Bruce was a junior reporter not yet a week in the job when assigned the case and the memory has stayed with her, she said. At this point another journalist might have let some emotion through. Bruce’s veneer never cracked, even as she retraced Nickell’s last fateful steps across an overcast Wimbledon Common.
Oddly the only outpouring of feeling was from Jim Sturman, the defence barrister of Colin Stagg, a local falsely charged with the murder and the target of an astonishing police stitch-up. “He was so close to being convicted,” said Sturman, holding back a sniffle. “We do this job to do good.”
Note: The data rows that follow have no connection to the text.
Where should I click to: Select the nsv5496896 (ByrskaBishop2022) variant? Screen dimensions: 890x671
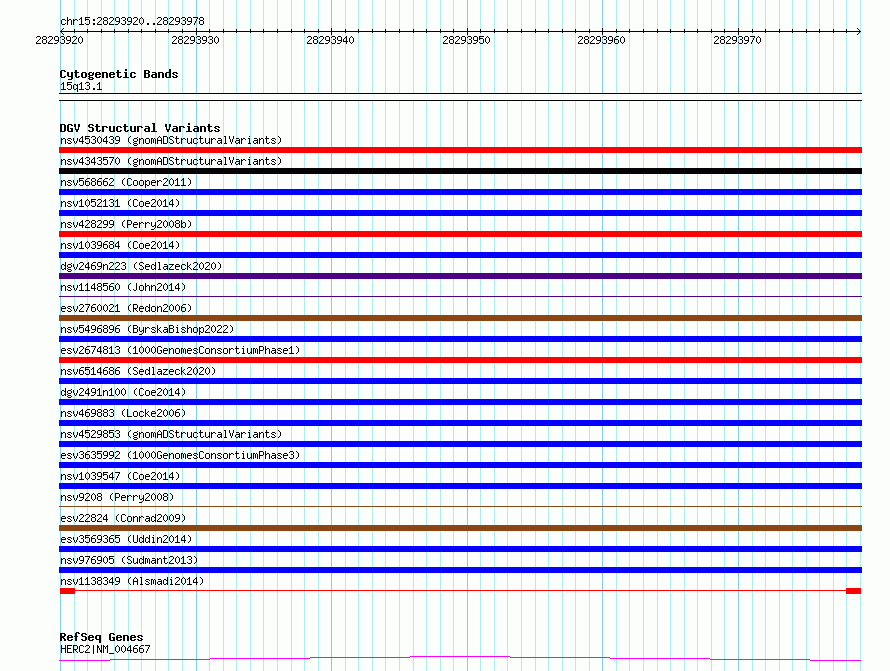point(147,329)
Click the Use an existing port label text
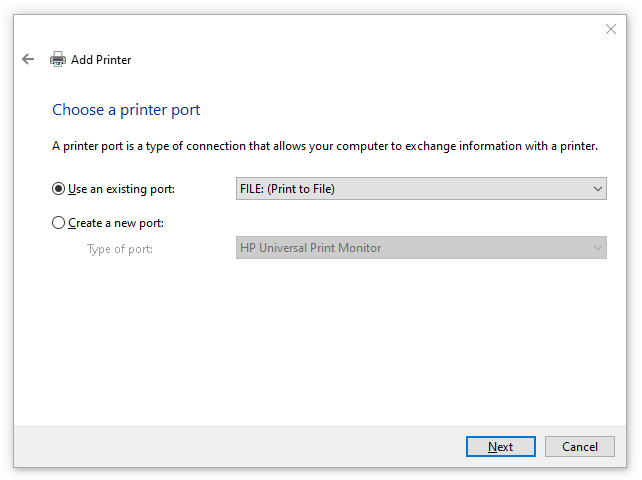The width and height of the screenshot is (642, 480). point(121,189)
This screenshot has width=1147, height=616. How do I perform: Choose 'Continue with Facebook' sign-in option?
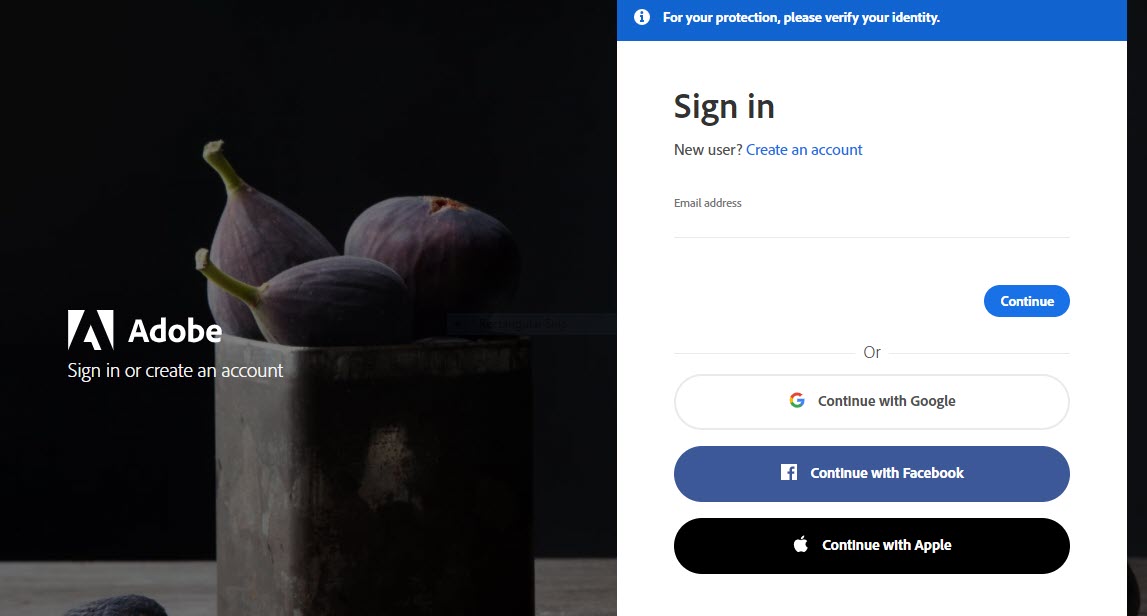coord(872,474)
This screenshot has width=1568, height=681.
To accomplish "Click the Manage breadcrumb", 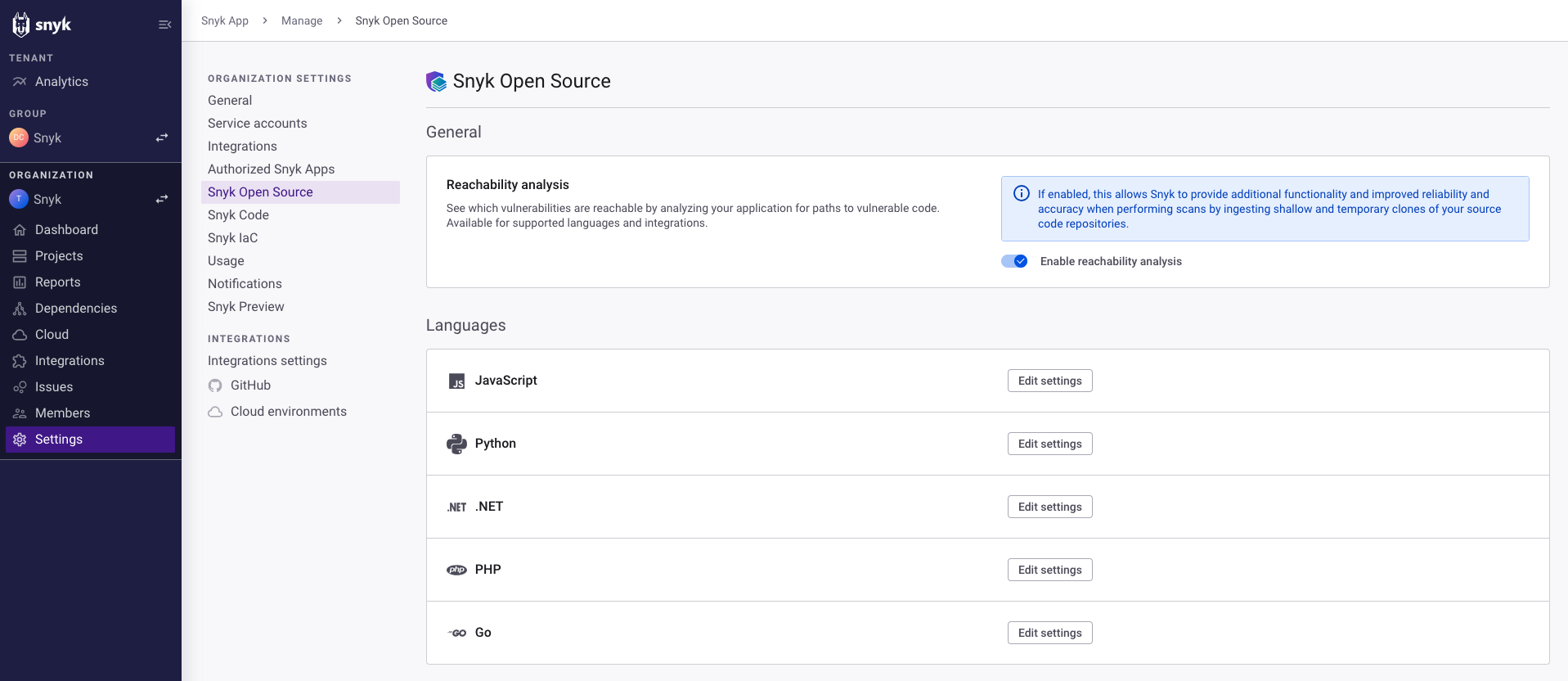I will coord(302,20).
Seizing upon a profile of the potential killer drawn up by a well-intentioned forensic psychologist, the police had decided early on Stagg was their man. To that end, they instituted an elaborate “honey trap” by which a female officer tried unsuccessfully to inveigle a confession from him in return for the promise of physical intimacy. So obsessed was the investigating team with convicting Stagg they failed to followed a trail of clues that would have led to the true perpetrator, dangerously psychotic Robert Napper.
With all the attention on Stagg, Napper was free to strike again, which he did just a year later, murdering Samantha Bisset and her four-year-old daughter Jazmine. Here ITV seemed to stumble upon a fascinating thread. Nickell’s death had caused a sensation – Bruce went so far as theorise police working the case had “fallen in love with her”. By contrast, Bisset’s killing had merited barely a mention in the press – an omission, the investigating detective suggested, related to the fact she lived in unglamorous Plumstead, in south east London.
Bruce assembled the puzzle dutifully and she scored a coup in persuading Stagg to open up to the cameras. “I’d resigned myself to the fact I was going to spend the rest of my life in prison,” he said. He appeared remarkably free of bitterness – not even flinching when Bruce wondered if the police’s interest in him had been understandable given that he had been “a bit of a weirdo”.
It’s hard to imagine how Bruce could have done any better given the grisliness of the case and the scale of the Met’s incompetence. Nickell and the Bissets suffered horrific deaths and the ineptitude and wilful blindness of the authorities was stunning. Yet, as television rather than historical testament, Rachel Nickell: The Untold Story had little new to say and never quite escaped the gravity of Bruce’s tight-lipped, buttoned-down persona.